### [Texte étudié]
= = = = = = =

Survie s’interroge sur l’existence ou non d’un accord spécifique entre la
France et le Tchad - semblable au « traité de coopération en matière de
défense » qu’elle a signé avec le Mali le 16 juillet 2014 - sans que cela
soit officialisé… Ce qui est certain, c’est que la présence permanente de
l’armée française au Tchad, au titre de l’opération Barkhane, n’est encadrée ni
par un accord ni par un traité public.
Une
opération contre le terrorisme ou contre les rébellions ?
La
« guerre contre le terrorisme » est le prétexte au renouvellement du
soutien de la France à Déby, ce dictateur, « ami de la France »,
engagé militairement dans le dispositif français au Mali notamment, pour être
considéré comme le maillon central en Afrique centrale.
Les
rebelles de l’Union des Forces de la Résistance (UFR) menacent le pouvoir de
Déby, tout comme existent d’autres factions armées tchadiennes, au sud de la
Libye, prêtes à franchir la frontière. Un certain nombre de Tchadiens sont
partis pour combattre en Libye, contre rémunération, aux côtés du pouvoir de
Tripoli ou aux côtés d’Haftar (ancien officier de l’armée de Kadhafi passé à
l’opposition et devenu l’homme fort de l’est du pays). Une partie de ces
combattants, en conflit avec Haftar, risquent de rentrer au Tchad, ce que
redoute Déby. Quant à Firman Erdimi, chef de l’UFR – cousin du président proche
du pouvoir en 2004, vivant maintenant au Qatar – il promet démocratie et
liberté tout comme Déby l’avait fait en 1990…
Que
vient donc faire Barkhane dans une affaire tchado-tchadienne ? La
puissante armée tchadienne ne serait-elle pas capable de régler ce
conflit ? A moins que l’armée tchadienne n’ait pas voulu se battre ?
C’est une armée tribale où soldats et
rebelles appartiennent à la même tribu des Zaghawas (celle à laquelle
appartient aussi le président). Mais, surtout, l’armée subit les restrictions
et injustices flagrantes qui affectent aussi l’ensemble de la population. Les
soldes des militaires sont totalement disparates, à la tête du client. Certains
des 1 400 soldats engagés au Mali dans les forces des Nations Unies n’ont
jamais reçu le salaire de 1 500 dollars par homme qui est versé au
gouvernement tchadien par l’ONU. La situation pour Déby est explosive.
L’intervention aérienne de février est donc le résultat de la conjonction des
intérêts de Déby qui a besoin du soutien spectaculaire de la France et de ceux de
la France, qui veut pérenniser sa présence en Afrique centrale et pérenniser
son opération antiterroriste.
La
situation sociale au Tchad est aussi explosive. Depuis sa réélection en 2016,
au prétexte de juguler la crise financière (et notamment après la chute du prix
du pétrole) Déby a abaissé de façon unilatérale le salaire des fonctionnaires
qui gagnent environ 400 euros /mois. La répression s’est abattue sur les
opposants et les organisations de la société civile, notamment les jeunes de la
plateforme Iyina (« Nous sommes fatigués !»). La police politique,
aux ordres de Déby, la très redoutable agence nationale de sécurité (ANS)

= = = = = = =

### [À vous]
Répondez aux questions suivantes à partir du texte étudié.
(a) Avec quel pays la France a-t-elle signé un « traité de coopération en matière de défense » le 16 juillet 2014 ?
(b) Dans quel pays vit maintenant Firman Erdimi, chef de l’UFR ?
(c) Combien gagnent environ les fonctionnaires dont Déby a abaissé le salaire ?

(Données sources)
= = = = = = =

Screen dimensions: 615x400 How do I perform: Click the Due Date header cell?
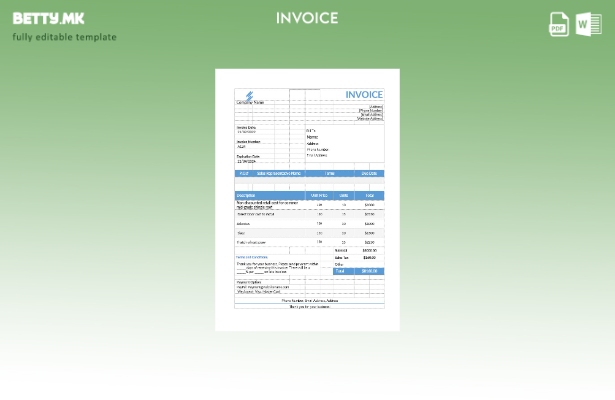tap(369, 173)
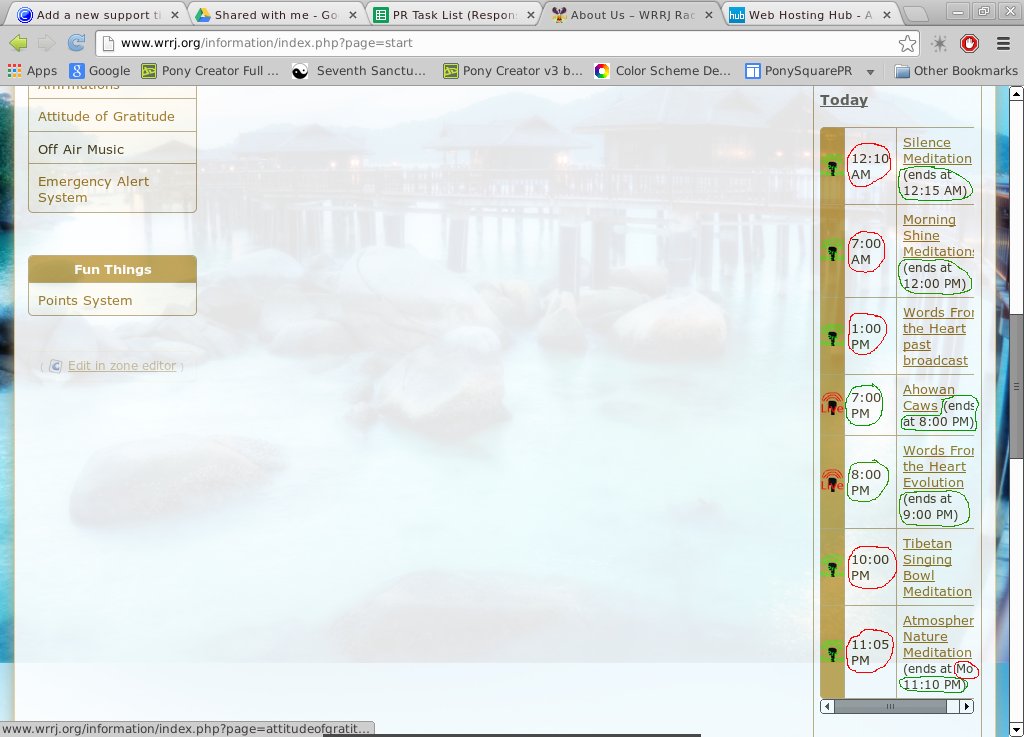
Task: Click the schedule scrollbar right arrow
Action: click(x=966, y=706)
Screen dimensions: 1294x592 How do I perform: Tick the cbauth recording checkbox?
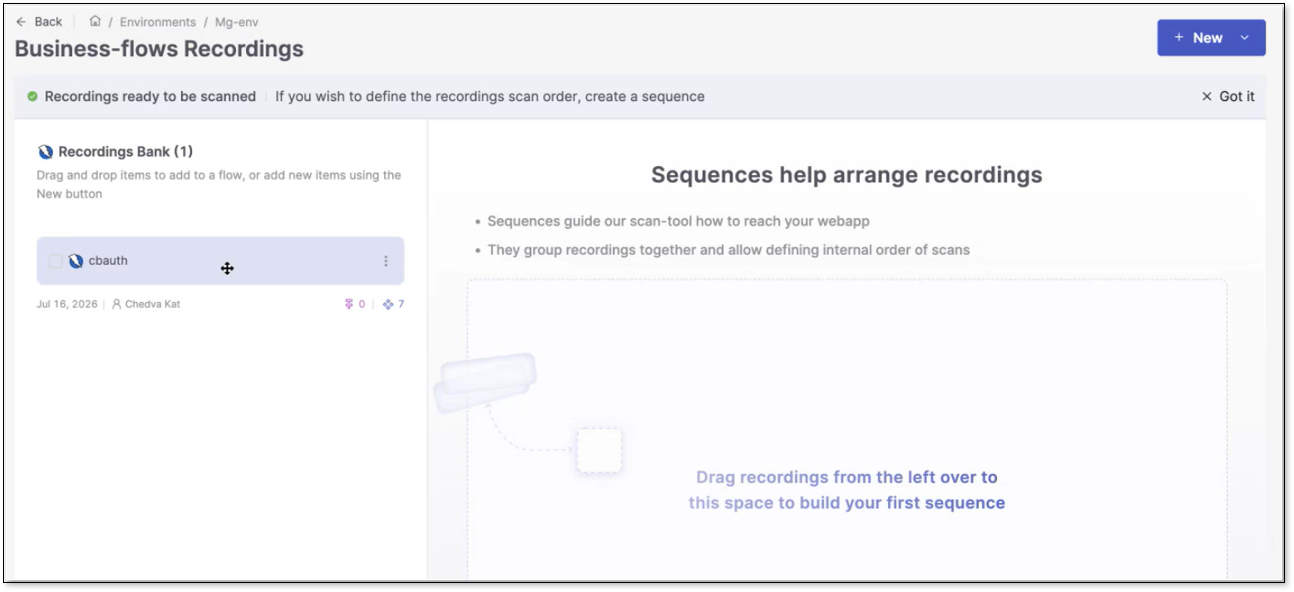click(x=56, y=261)
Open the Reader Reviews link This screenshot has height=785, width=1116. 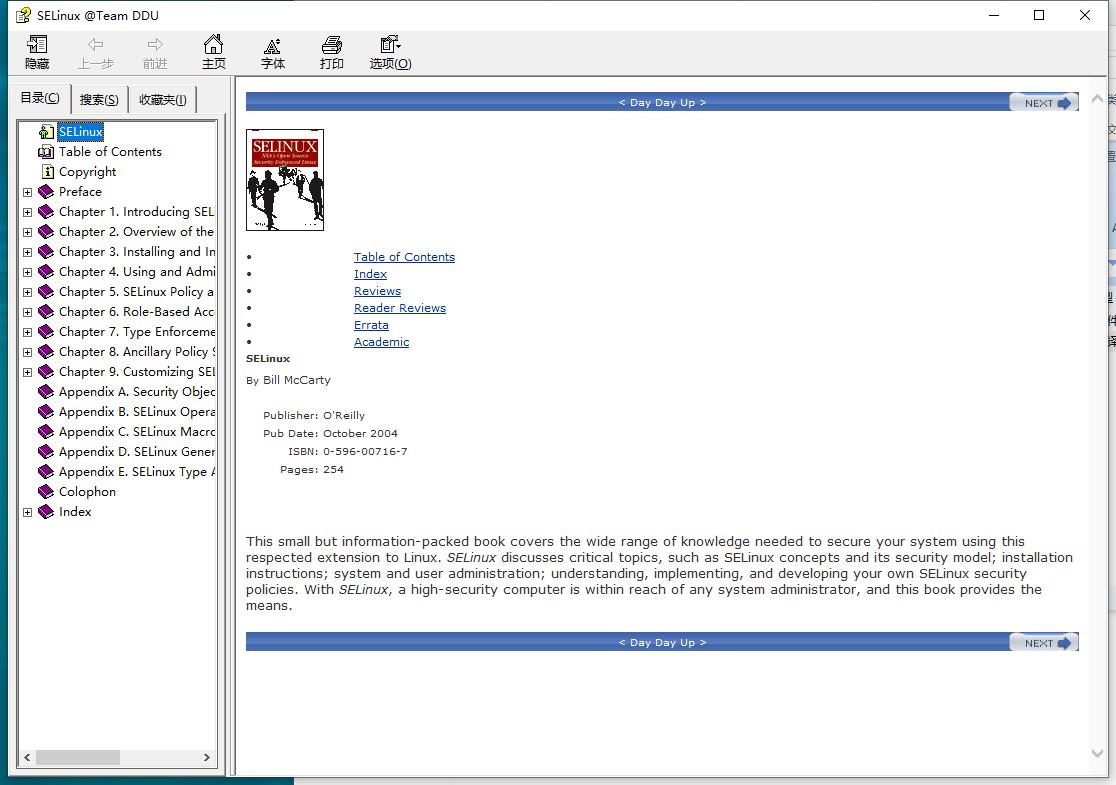pyautogui.click(x=400, y=307)
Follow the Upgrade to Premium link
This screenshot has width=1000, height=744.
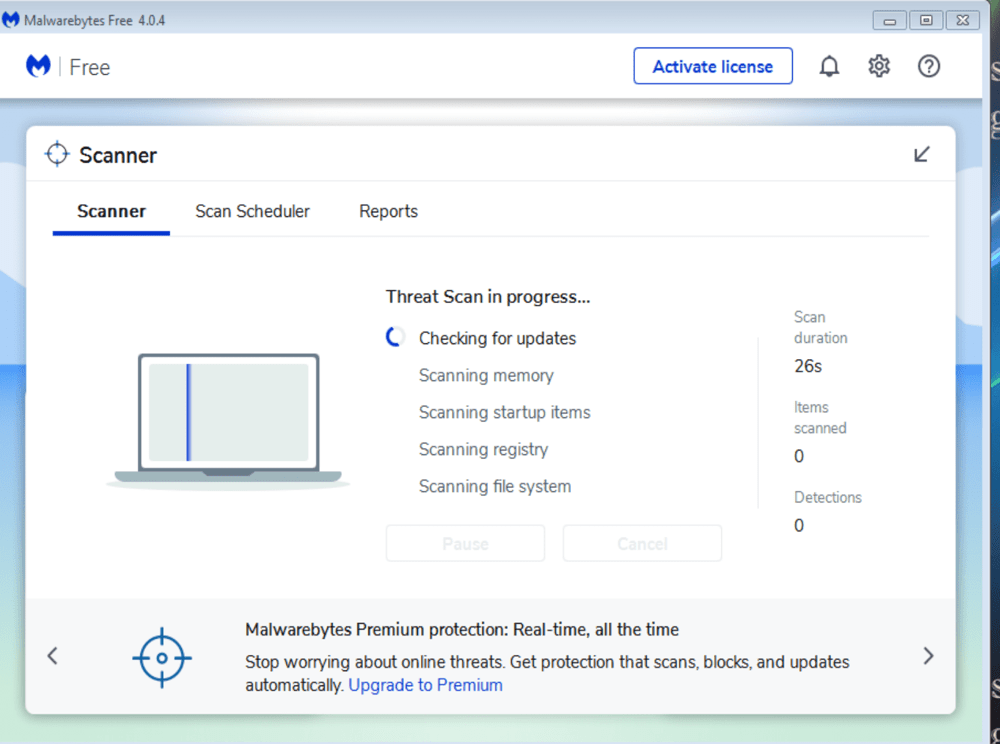point(425,685)
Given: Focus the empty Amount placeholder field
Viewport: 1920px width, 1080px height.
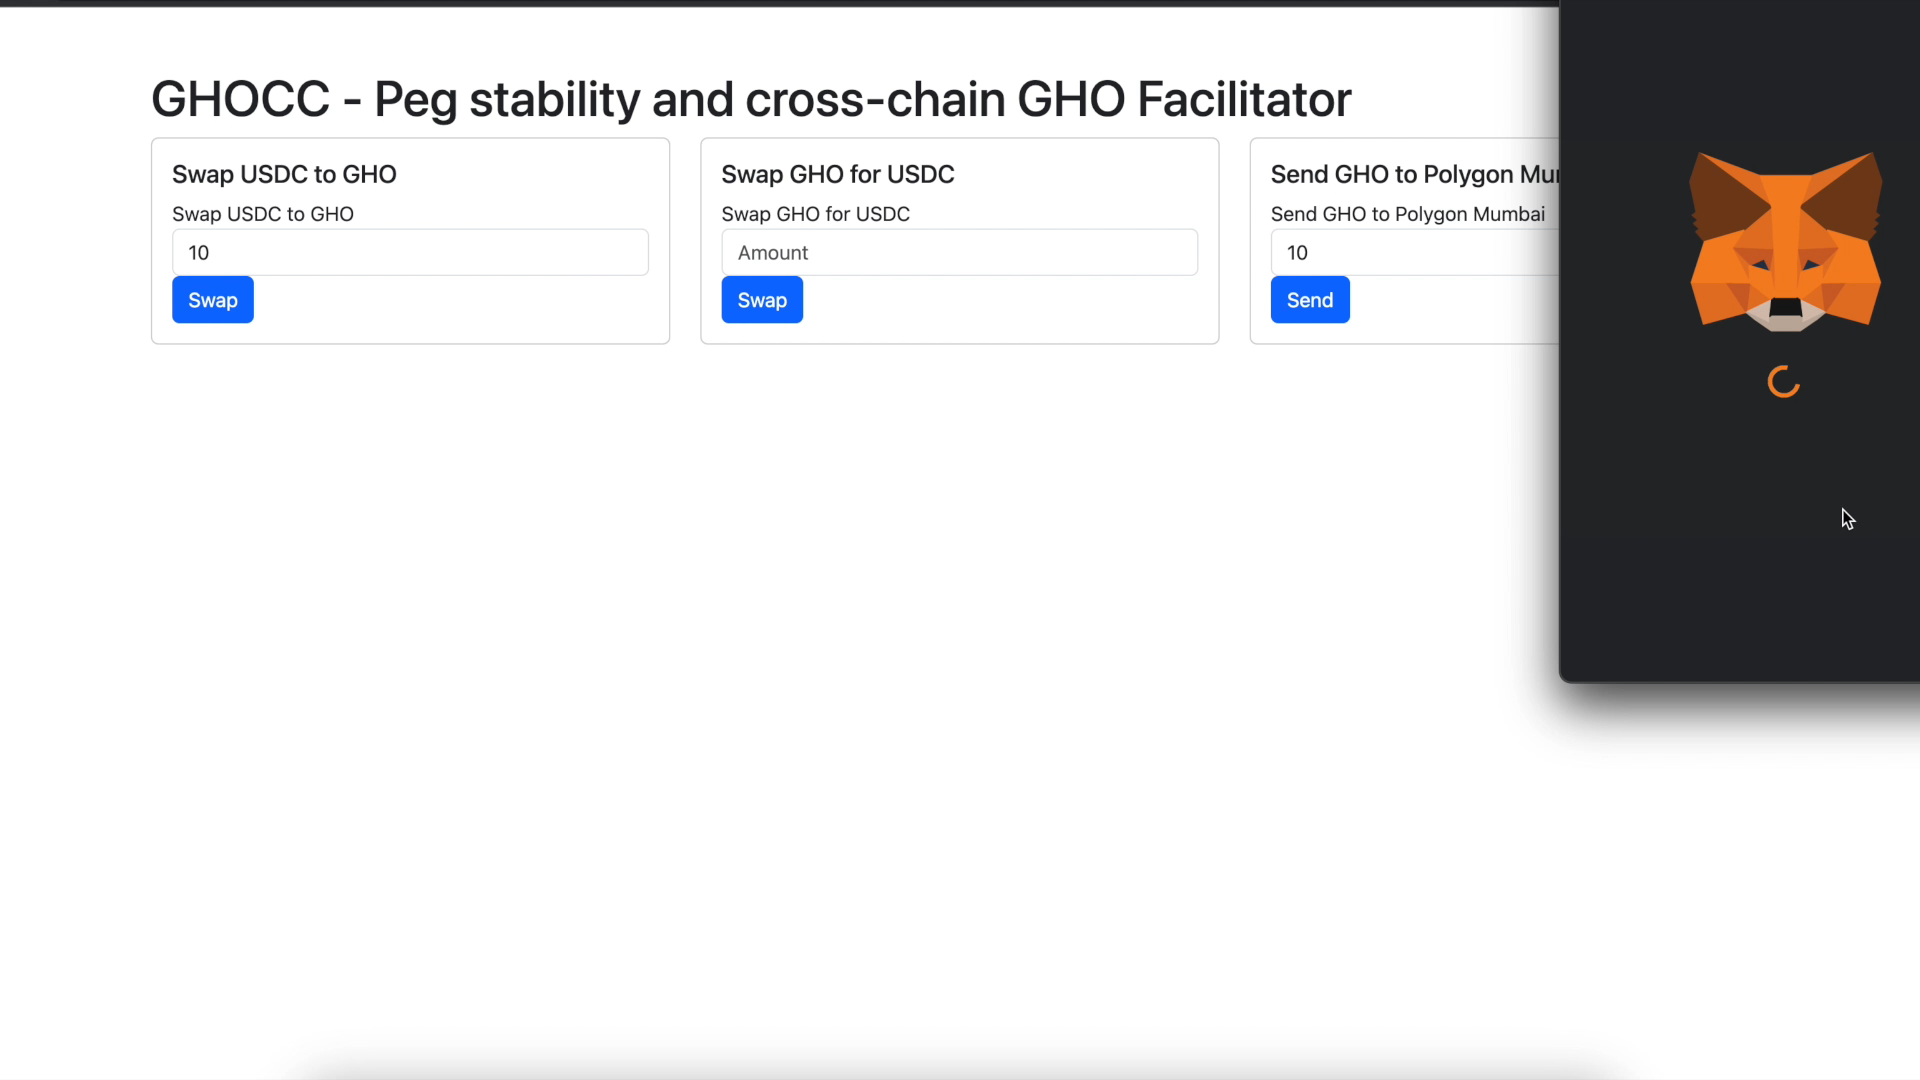Looking at the screenshot, I should tap(960, 252).
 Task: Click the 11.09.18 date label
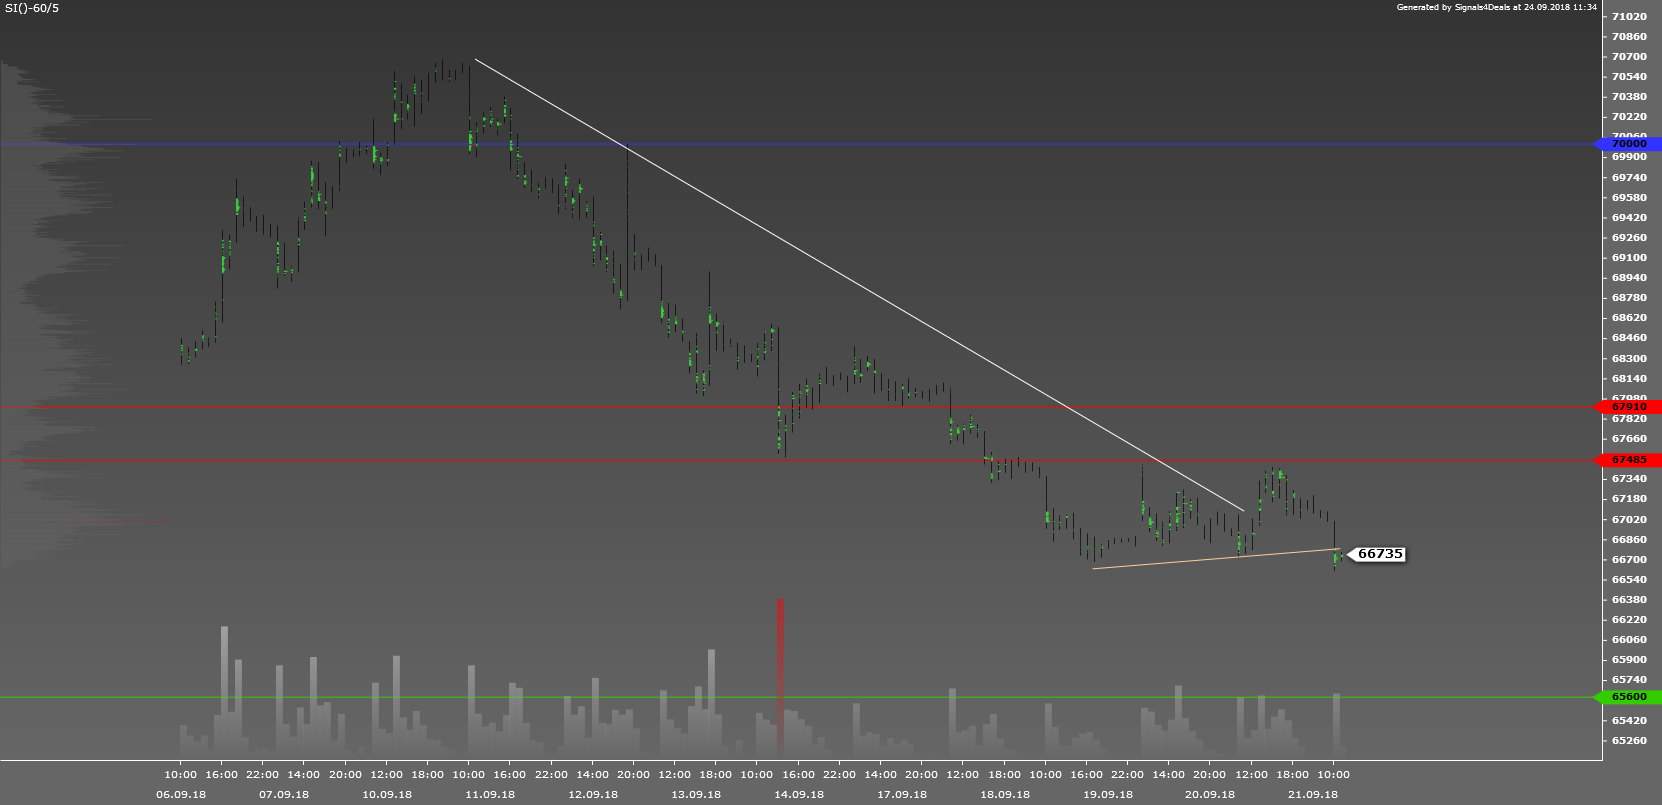490,795
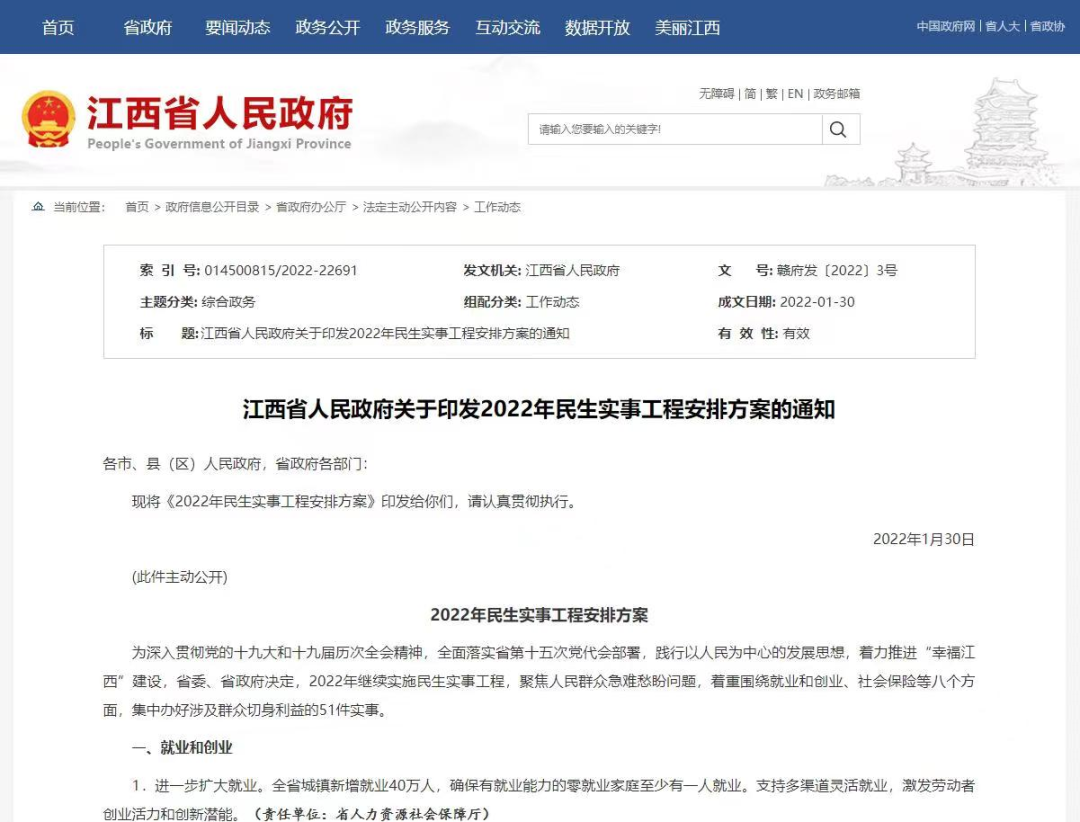
Task: Select 政务公开 in the top navigation
Action: (328, 27)
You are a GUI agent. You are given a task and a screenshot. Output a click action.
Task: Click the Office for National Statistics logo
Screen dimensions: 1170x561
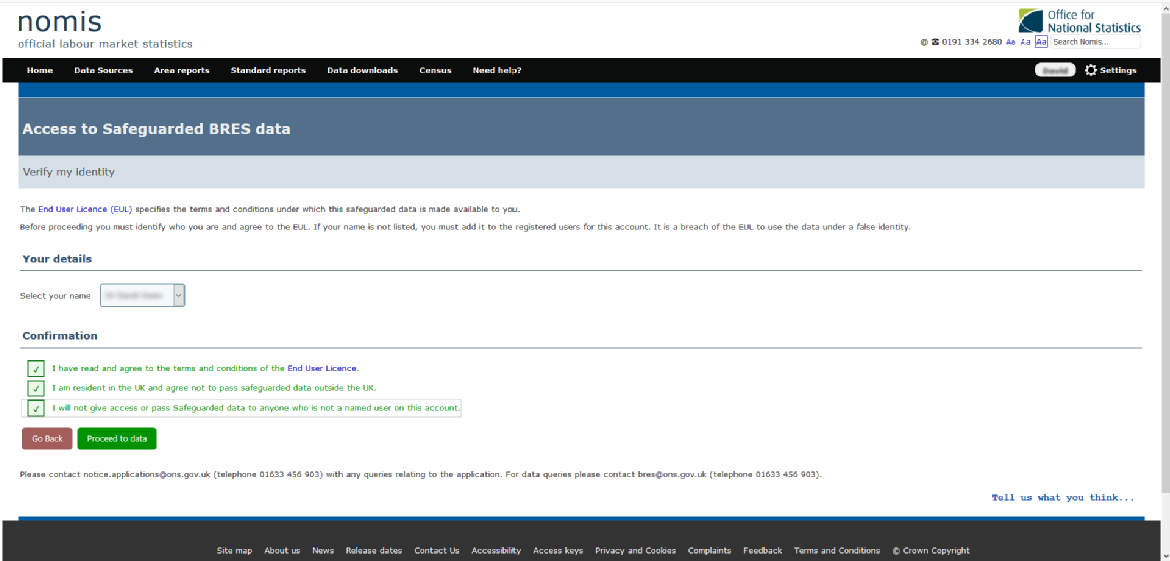click(1078, 20)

= = = = = = =

### [Exercice corrigé]
(a) Avec le Mali.
(b) Au Qatar.
(c) Environ 400 euros par mois.